_Work order A:_
Answer these questions from the chef profile below, one line each:
(i) At what age did Watkins enroll in the California Culinary Academy?
(ii) In what town was Watkins born?
(iii) How old was Watkins when he was named executive chef of the Driskill?
_Work order B:_ Summarize the chef profile below in exactly two sentences.
_Work order C:_ Render this sentence from the chef profile below into Spanish: "He wasn’t allowed to have sodas, prefabricated foods or even to have boxed macaroni and cheese at home."

_Exercise passage:_
[Start of Attachment]

Nearly 20 years later he still vividly remembers changing the plating of a dessert at Macaroni Grill. It was right then, now 34-year-old executive chef Josh Watkins, decided that without creativity he did not want to be a chef.
“The general manager came by and said ‘You can’t do that, corporate specifics are this, here’s the picture,’” Watkins said. “I said, ‘You know what, I’m done. Here’s my two weeks notice.’”
That moment shaped his entire career path.
“I didn’t go to Stanford. I should have gone to Stanford, but instead I went to culinary school,” Watkins said.
Watkins graduated from Westlake High School early and opted to work for various chain restaurants to ensure that cooking was for him.
At the age of 19, Watkins enrolled in the California Culinary Academy in San Francisco. He was quickly told the facts: he would work every holiday, long hours and for little pay.
Watkins in his kitchen at the AT&T Center. He believes that the pursuit of perfection in cooking is essential to running a successful restaurant. (Photo Credit: Andrea Macias-Jimenez | Daily Texan Staff)
“It was before it was cool to be a chef,” Watkins said. “Big corporations sunk their teeth into these culinary schools and sold all of these kids these fake dreams. You go to culinary school and they promise that you’ll graduate as an executive chef and you’ll make X amount of dollars and so on and so forth and that’s just not the case.”
Upon graduating, Watkins worked under Chef William Koval at the French Room in the Adolphus Hotel in Dallas before returning to Austin to work at the Driskill Grill. By age 23 he had already been named the Chef de Cusine and made an appearance on “Iron Chef America.” At 29, he was named executive chef of the Driskill.
But it was his passion for “New American Cuisine” that led him to open The Carillon Restaurant at the AT&T Executive Education and Conference Center, where he is today.
“We do new American cuisine in the restaurant which is kind of a cliché, broad stroking answer,” Watkins said. “It basically enables us to cook whatever we want because new American cuisine by definition is derived from America’s melting pot of various ethnicities.”
Born in Aspen, Watkins was raised by his single mother and grandmother, spending most of his childhood moving from state to state. With the constant movement came one stabilizing factor: a culinary-centric family environment and an early exposure to the kitchen.
The family ate out as much as possible and his mother would throw regular household ingredients at him, sparking his creativity at a young age. He teethed on artichoke leaves and was allowed control of the butter knife as early as the age of three. Despite Watkins’ love of creation, he acknowledged he had yet to attain that passion for food.
“I wasn’t really interested in making the things I was already seeing,” Watkins said. “I wanted to make things I hadn’t seen yet, that I hadn’t been surrounded by, and that I hadn’t had.”
He wasn’t allowed to have sodas, prefabricated foods or even to have boxed macaroni and cheese at home.
“I remember these things called Steak-umms growing up, having them at a friend’s house, and going home and being like why can’t we have these,” Watkins said. “It was righteously explained to me that it’s this thin crappy processed piece of meat and you don’t want to eat that stuff.”

[End of Attachment]

_Dataset excerpt:_

[Start of Attachment]

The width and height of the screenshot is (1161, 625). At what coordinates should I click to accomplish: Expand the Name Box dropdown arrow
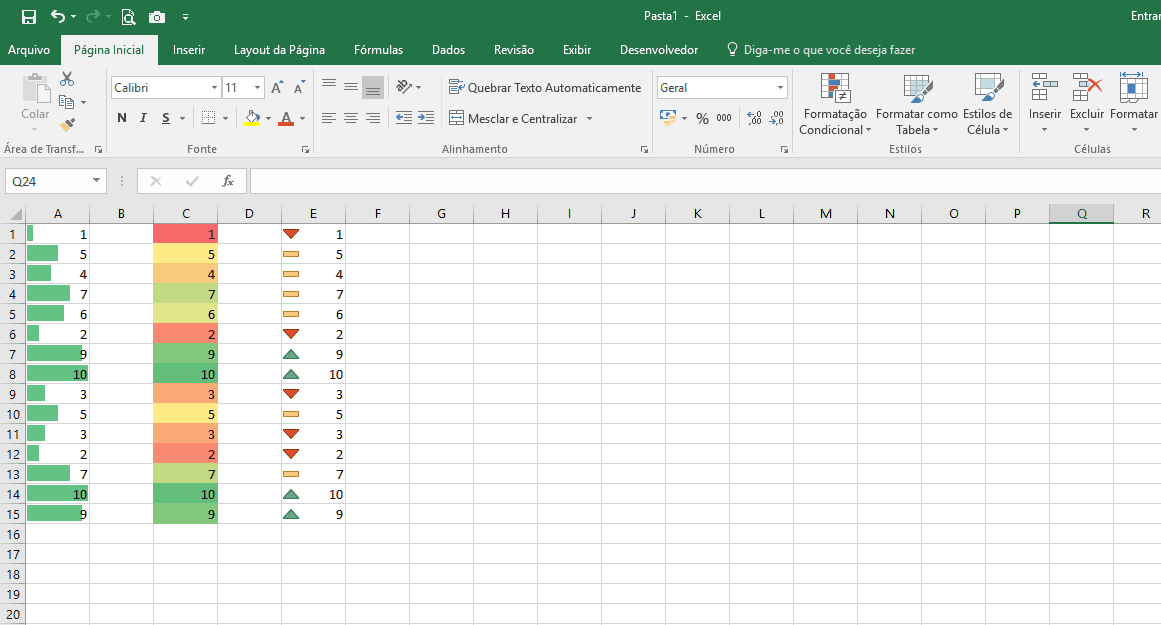tap(97, 181)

[End of Attachment]

_Expected output A:_
(i) 19
(ii) Aspen
(iii) 29

_Expected output B:_ Josh Watkins, now 34, quit a chain restaurant job after being told he could not change a dessert's plating, then graduated from the California Culinary Academy in San Francisco and became executive chef of the Driskill at 29. Raised by his mother and grandmother in a culinary-centric family that moved often, he now cooks New American cuisine at The Carillon Restaurant at the AT&T Executive Education and Conference Center.

_Expected output C:_ No le permitían tomar refrescos, comer alimentos prefabricados ni siquiera comer macarrones con queso de caja en casa.